Washington assume também a cadeira do diretor nesse filme que teve o roteiro adaptado pelo próprio dramaturgo, August Wilson, antes de ele morrer em 2005. Como uma obra cinematográfica, “Um Limite Entre Nós”, diferente do que sugere o título original (“Fences”, literalmente “cercas”), não procura arriscar tudo para superar os limites.

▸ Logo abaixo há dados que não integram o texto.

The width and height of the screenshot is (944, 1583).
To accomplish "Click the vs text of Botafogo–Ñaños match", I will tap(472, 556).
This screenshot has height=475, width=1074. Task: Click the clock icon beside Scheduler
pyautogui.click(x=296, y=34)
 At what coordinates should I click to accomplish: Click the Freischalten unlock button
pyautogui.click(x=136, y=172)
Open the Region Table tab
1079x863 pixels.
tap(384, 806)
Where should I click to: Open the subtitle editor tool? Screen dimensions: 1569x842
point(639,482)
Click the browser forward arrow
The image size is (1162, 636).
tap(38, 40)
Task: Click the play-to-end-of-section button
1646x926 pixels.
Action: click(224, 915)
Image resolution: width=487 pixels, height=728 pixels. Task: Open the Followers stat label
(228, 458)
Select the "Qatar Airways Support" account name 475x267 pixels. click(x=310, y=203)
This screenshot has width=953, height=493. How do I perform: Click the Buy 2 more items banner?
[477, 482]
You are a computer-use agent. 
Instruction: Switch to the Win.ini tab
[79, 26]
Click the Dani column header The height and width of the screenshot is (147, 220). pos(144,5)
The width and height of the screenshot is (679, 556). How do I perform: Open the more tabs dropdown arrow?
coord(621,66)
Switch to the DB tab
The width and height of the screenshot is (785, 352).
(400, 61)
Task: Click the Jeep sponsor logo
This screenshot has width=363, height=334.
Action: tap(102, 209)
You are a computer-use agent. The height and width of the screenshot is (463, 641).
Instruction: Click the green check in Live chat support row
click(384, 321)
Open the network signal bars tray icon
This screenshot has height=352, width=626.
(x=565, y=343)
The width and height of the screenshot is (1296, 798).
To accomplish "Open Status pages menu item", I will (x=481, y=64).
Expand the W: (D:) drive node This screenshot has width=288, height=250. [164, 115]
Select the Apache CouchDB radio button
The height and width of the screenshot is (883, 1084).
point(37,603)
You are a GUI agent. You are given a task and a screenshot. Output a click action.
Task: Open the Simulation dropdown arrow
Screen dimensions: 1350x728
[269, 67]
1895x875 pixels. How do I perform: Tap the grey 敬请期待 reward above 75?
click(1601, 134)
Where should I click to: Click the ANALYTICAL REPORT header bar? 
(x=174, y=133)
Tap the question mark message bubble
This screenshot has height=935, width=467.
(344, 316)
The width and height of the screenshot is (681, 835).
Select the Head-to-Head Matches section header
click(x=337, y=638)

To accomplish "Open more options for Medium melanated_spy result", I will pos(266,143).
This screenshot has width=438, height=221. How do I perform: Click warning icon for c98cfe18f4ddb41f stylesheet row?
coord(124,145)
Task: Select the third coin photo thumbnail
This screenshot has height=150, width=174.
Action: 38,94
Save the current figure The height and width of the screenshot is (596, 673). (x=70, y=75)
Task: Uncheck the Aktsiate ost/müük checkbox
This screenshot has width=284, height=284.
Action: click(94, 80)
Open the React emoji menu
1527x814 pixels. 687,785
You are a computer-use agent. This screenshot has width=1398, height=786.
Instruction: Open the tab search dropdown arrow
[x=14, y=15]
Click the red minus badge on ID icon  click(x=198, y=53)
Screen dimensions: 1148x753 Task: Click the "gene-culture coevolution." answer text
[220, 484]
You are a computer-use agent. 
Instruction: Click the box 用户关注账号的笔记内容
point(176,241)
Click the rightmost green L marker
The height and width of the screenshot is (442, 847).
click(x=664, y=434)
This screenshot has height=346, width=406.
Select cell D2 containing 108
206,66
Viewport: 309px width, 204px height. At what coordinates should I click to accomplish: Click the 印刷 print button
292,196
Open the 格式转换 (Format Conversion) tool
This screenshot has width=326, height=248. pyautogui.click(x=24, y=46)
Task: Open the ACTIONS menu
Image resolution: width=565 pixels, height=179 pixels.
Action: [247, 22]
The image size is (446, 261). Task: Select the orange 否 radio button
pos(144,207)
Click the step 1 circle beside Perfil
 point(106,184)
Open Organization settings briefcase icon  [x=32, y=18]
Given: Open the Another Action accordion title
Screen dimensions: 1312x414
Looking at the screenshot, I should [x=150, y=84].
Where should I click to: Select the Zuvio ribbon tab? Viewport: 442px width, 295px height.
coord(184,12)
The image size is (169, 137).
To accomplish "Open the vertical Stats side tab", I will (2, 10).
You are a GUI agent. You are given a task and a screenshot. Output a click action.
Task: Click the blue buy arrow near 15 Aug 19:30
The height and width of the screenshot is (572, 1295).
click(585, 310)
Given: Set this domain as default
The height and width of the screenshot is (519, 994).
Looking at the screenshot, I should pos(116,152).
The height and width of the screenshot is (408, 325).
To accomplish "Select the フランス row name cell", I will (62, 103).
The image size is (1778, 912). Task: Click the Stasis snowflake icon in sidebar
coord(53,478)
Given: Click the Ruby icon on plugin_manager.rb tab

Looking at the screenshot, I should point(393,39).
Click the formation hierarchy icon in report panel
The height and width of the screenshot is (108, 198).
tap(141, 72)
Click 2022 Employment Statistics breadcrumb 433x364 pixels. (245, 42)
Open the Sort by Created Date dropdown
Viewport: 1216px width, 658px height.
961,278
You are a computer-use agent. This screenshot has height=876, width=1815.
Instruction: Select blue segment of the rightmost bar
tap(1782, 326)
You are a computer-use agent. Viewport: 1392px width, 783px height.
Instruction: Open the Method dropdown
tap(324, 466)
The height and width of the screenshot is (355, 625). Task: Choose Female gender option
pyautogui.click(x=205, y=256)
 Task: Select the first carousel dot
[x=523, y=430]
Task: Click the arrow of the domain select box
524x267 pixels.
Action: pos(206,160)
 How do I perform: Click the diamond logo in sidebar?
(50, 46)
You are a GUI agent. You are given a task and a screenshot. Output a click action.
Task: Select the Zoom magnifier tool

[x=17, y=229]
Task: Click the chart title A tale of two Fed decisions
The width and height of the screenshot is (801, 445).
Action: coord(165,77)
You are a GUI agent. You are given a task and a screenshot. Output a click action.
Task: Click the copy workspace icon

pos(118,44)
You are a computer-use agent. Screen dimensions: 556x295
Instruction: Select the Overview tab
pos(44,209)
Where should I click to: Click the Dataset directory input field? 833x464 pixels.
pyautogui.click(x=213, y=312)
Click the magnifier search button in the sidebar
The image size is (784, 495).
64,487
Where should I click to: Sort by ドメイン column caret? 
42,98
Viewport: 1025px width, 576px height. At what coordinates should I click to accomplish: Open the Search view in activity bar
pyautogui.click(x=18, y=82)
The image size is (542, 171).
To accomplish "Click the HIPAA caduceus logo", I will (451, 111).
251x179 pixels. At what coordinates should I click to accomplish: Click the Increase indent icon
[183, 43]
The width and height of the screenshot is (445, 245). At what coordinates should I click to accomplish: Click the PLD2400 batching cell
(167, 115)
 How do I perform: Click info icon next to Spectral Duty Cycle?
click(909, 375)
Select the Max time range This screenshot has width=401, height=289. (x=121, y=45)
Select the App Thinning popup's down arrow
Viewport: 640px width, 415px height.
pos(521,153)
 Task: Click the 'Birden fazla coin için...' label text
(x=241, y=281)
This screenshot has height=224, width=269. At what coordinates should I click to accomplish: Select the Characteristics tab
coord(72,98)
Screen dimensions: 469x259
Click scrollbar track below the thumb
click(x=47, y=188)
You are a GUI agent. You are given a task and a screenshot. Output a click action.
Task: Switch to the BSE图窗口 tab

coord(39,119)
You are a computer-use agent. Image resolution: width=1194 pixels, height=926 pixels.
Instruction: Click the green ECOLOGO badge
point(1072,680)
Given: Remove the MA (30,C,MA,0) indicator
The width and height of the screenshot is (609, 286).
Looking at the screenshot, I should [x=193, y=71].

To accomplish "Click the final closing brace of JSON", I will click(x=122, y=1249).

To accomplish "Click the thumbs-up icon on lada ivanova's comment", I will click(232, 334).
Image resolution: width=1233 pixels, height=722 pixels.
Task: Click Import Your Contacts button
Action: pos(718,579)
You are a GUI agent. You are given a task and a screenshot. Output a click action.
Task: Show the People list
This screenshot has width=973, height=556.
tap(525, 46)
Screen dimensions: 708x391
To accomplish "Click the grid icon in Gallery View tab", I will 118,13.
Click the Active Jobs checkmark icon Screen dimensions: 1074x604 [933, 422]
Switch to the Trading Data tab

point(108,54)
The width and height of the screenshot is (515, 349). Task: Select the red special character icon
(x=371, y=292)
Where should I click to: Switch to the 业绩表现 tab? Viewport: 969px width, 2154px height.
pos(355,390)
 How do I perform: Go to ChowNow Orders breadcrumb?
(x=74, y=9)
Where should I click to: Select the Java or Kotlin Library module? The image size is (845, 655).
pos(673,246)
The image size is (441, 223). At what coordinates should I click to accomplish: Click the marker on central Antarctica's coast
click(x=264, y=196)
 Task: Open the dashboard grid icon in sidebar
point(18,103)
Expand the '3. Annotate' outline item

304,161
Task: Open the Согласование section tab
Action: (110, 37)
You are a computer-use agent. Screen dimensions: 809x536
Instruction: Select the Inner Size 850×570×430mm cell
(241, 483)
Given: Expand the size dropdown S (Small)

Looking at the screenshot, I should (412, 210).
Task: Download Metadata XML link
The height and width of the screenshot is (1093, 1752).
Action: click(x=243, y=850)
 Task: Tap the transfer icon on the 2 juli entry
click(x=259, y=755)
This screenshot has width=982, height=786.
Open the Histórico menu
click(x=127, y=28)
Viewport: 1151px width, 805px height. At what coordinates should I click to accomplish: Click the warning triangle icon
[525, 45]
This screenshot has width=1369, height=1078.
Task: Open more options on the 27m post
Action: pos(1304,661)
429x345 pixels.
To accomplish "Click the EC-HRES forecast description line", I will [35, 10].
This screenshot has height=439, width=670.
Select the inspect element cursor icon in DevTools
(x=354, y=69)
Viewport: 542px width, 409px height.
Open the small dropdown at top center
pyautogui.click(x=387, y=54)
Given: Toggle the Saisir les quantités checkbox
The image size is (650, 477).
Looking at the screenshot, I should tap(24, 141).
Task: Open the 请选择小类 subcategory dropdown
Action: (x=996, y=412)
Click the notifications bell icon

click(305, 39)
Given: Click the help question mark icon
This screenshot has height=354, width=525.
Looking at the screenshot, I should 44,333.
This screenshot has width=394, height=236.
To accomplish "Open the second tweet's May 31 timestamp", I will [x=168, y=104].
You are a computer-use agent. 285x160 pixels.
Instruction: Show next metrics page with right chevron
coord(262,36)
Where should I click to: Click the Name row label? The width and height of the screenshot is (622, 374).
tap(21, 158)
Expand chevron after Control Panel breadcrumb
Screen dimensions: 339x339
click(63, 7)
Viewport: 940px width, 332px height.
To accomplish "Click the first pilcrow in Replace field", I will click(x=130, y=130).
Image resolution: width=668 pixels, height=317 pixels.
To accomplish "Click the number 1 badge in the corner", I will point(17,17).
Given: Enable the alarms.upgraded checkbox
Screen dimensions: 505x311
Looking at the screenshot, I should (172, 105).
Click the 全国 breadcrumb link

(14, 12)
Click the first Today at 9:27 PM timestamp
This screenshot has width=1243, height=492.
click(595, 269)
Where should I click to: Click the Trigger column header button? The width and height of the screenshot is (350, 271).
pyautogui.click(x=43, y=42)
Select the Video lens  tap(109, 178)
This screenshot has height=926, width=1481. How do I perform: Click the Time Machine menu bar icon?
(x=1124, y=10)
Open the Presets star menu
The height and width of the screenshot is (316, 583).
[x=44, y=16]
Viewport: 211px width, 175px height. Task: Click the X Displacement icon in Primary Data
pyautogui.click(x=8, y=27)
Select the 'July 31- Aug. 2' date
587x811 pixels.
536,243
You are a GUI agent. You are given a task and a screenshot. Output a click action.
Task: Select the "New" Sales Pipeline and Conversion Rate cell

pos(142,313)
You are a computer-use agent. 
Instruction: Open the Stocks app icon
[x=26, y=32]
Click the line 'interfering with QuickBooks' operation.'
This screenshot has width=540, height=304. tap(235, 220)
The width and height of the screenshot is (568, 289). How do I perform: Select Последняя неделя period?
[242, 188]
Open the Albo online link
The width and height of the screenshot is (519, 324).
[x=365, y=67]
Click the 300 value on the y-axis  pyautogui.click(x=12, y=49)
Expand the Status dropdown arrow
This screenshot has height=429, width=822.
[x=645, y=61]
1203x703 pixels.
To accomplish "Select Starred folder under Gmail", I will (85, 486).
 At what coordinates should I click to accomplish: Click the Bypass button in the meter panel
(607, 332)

Teatral, cheio de monólogos e ambientado quase que inteiramente no quintal bagunçado de uma casa de classe trabalhadora na cidade de Pittsburgh da década de 1950, muitas vezes o filme parece confinado, mesmo quando a câmera de Washington se arrisca a explorar um bar da vizinhança ou um ambiente de trabalho. Mas a atmosfera claustrofóbica é precisamente o que é necessário para esse estudo profundo da personalidade de um homem que está prestes a explodir de tanto ressentimento acumulado, potenciais frustrados e orgulho masculino.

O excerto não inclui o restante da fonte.